Parrot Tulip Information


Parrot tulips are a variety of tulips that are brightly colored, like a parrot. The flowers are larger than the average tulip. The petals are not straight or pointed like a regular tulip, either. Instead, they are fringed and twist and curl. There are usually more petals than usual, and they almost look like feathers.


Parrot tulips are taller and larger than a regular tulip. They grow as high as 18 to 20 inches and their stems can twist. The color is probably the most notable feature of a parrot tulip. There are those that are one color, but the hue is very bright, almost to the point of being fluorescent. There are some parrot tulips that have multiple bright colors, and others that are more subdued.


Parrots are not truly bred. The colors and interesting petal configurations are due to genetic mutation called de novo mutation, when cells spontaneously change during division. The color and shape of petals are not inherited but occur at different times during the life of the plant. In the past it was common to look for mutations that would make a new flower. Unusual tulips have always been considered very valuable.

Planting Locations

It is important to plant parrot tulips in a protected area to prevent the long stems from becoming damaged. Plant them near a house or against a fence. They can also be planted in a pot. If a windstorm blows in, the pots can be moved to safety. They will freeze in temperatures below 40 degrees F. Parrot tulips look great as borders around trees and larger shrubs. They work well in window boxes because they are protected by the structure of the house. The stems can be staked.


Because these tulips are so large, they should never be planted in clusters. They need to be planted individually about 2 to 3 inches apart. Dig a 4-inch hole and place the bulb in pointed side up. Cover the bulb with soil, and next spring they should start to grow. All tulips need to be planted in the fall; they need to go through the cold period in order to sprout. Plant parrot tulips from September all the way up to November as long as the soil can be cultivated.


There are many varieties to choose from. The one that looks the most like a parrot is Rococco. The flower is red with green, yellow and purple at the base. Orange Favorite has bright orange petals with black and green flares of color shooting through. Many parrot varieties are single color. Texas Gold is bright yellow, and Apricot is a light orange. There aren't too many blue or black flowers, but there are parrot tulips in those colors. Blue Parrot is actually more purple than blue, but Black Parrot is really black and looks like satin.

• • •

■ **EXERCISE**: Write out the stretch of the parrot tulip text from "Parrot tulips are taller" through "are more subdued.", changing "fluorescent" to "neon". The listing after this text is not needed for any of the work here.

■ **INFORMATION GIVEN**:
• • •

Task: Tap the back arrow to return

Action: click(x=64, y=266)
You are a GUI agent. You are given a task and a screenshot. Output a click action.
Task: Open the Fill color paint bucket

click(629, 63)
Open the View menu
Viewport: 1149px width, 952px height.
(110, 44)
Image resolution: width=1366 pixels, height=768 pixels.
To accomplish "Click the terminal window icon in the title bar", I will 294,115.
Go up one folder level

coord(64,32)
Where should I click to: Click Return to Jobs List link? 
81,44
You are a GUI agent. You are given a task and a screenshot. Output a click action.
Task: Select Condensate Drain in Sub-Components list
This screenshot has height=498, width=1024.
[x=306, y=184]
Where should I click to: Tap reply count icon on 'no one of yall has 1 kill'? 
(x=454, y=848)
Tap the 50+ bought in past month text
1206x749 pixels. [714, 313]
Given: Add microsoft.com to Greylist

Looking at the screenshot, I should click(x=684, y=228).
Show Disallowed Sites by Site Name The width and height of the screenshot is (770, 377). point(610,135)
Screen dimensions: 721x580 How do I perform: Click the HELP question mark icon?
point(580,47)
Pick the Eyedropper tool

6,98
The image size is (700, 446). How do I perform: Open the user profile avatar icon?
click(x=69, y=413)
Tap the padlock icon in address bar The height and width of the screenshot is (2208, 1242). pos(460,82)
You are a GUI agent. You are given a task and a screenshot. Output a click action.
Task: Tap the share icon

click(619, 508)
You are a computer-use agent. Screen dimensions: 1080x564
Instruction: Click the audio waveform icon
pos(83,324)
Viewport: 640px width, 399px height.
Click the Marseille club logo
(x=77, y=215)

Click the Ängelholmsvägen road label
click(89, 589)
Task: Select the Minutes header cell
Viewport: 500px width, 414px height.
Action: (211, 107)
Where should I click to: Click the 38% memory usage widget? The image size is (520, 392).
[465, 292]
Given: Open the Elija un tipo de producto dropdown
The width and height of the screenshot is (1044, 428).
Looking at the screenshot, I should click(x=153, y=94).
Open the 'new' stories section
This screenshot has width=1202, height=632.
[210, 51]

• • •

■ **RESPONSE AREA**:
Parrot tulips are taller and larger than a regular tulip. They grow as high as 18 to 20 inches and their stems can twist. The color is probably the most notable feature of a parrot tulip. There are those that are one color, but the hue is very bright, almost to the point of being neon. There are some parrot tulips that have multiple bright colors, and others that are more subdued.